Although it doesn’t have a speaking role, the smoke-belching furnace at Ralphie Parker’s house is a scene-stealer in the 1983 comedy “A Christmas Story.”
But after 35 years in the indoor climate-control industry, Joe Weber, owner and president of Weber Heating & Air Conditioning, knows all too well that a furnace on the fritz is no laughing matter.
“Furnaces can be dangerous as well as inefficient if they aren’t installed and maintained properly,” he said.
“I like the challenge of figuring out problems and making people comfortable. Around here, everybody has allergies, so we sell and service a lot of air cleaners and humidifiers. This time of year, of course, we focus on heating.”
In “A Christmas Story,” Ralphie’s father would have swooned over the dual-fuel system that Joe and his crew install.
An electric heat pump keeps the house cool in summer and warm during cool months, until the temperature drops below a selected degree, at which time the gas furnace takes over.
“It’s more economical than a straight gas furnace,” Joe said. “People usually set them to switch at around 30 to 35 degrees. I don’t recommend them for older people, who tend to like their homes warmer.”
Geothermal technology, which essentially uses the ground to control indoor temperature, is newer in Kentuckiana but growing in popularity.
“Geological maps show what’s down there — you want dirt, not caves and things like that, so it isn’t suitable everywhere,” Joe said. “The problem used to be that the machines digging the wells, which go down about 100 feet, were too big for some subdivisions, but I’ve got a company whose machines are only about five feet wide. Geothermal is pretty pricey, but there’s a 30 percent tax credit on everything involved.”
Joe and his wife, Peggy, now have “comfort zoning” in their house for temperature control.
Previously, the second floor was always warmer in summer and colder in winter. Dampers and a wireless thermostat now control settings for individual rooms or entire floors.
“Last summer was the first since we installed it,” he said. “We’ve been there 15 years, but have never been so comfortable.”
Another impressive innovation is a thermostat that can be reset from other locations.

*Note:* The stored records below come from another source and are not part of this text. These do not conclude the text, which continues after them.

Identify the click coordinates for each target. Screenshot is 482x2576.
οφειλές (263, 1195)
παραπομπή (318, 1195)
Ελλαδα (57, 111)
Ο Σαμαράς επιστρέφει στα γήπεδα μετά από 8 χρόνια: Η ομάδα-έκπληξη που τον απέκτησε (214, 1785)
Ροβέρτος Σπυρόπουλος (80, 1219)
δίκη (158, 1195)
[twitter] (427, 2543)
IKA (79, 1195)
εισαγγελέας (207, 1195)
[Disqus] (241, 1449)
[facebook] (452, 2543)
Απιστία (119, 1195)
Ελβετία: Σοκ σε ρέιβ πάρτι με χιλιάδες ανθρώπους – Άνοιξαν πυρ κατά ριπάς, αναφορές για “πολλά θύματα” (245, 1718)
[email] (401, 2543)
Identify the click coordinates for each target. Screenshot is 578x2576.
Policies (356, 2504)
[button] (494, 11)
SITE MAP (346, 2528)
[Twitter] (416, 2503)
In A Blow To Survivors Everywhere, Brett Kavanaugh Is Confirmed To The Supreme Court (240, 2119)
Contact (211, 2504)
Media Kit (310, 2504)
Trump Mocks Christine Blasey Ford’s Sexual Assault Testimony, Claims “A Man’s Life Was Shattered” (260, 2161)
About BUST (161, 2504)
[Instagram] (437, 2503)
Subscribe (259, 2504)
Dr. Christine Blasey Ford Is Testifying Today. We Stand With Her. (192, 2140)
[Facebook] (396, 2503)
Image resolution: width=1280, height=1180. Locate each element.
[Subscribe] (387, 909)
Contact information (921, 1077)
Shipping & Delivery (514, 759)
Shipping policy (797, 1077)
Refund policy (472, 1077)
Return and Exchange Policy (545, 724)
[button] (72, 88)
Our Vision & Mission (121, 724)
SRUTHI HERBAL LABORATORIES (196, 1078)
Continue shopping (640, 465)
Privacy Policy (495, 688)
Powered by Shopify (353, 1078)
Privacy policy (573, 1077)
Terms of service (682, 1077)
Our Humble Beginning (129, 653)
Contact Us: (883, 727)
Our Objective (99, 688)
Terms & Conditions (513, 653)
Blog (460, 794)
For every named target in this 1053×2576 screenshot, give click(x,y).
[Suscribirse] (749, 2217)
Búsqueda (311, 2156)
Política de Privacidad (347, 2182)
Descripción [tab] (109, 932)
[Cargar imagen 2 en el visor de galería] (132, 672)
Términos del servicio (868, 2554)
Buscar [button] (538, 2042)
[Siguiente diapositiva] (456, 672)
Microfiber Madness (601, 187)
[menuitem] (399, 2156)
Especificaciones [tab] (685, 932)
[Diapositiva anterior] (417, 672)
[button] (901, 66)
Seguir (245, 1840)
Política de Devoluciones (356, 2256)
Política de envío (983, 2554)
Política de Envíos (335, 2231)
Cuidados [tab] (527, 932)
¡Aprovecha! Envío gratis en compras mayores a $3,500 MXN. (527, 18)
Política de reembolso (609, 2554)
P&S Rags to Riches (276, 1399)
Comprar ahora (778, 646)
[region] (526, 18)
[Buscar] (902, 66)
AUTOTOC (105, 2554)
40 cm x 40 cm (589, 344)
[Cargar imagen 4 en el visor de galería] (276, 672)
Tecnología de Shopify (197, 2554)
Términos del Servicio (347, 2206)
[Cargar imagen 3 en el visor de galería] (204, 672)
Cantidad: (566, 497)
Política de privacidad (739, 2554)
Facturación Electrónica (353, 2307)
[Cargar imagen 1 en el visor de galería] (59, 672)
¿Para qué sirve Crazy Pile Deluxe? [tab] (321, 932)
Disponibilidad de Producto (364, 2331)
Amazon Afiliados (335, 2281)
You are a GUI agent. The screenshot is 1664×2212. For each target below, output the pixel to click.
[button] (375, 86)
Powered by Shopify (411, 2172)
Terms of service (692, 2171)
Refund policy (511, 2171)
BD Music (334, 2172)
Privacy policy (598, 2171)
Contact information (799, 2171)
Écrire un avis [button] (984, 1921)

“It’s adjusted remotely by computer, smart phone or tablet, using wireless Internet. I’m putting one in our house,” he said. “Suppose you set it for 65 degrees, but while you’re out of town, the furnace acts up. The thermostat notifies you that the temperature is going down; it can notify your contractor, too.”
One of Joe’s employees has a lakeside house, and he signals its thermostat to turn up the air conditioning or heat on the day before he arrives. The device also can be programmed for alerts such as “It’s time for regular maintenance” or even “Happy birthday.”
Until you’re ready, or need, to replace your furnace, Joe recommends having it serviced and cleaned.
When thinking of a new HVAC system, one thing to consider is how long you intend on owning the house.
“If you won’t be there a long time, you probably don’t need to invest in a top-of-the-line furnace,” he said. “We give free estimates and focus on quality, not quantity. Most of our business comes from word-of-mouth, and we want people to be satisfied when we’re done. One fun thing about my work is that I’ve been at it so long, the kids of my customers are buying from me now.”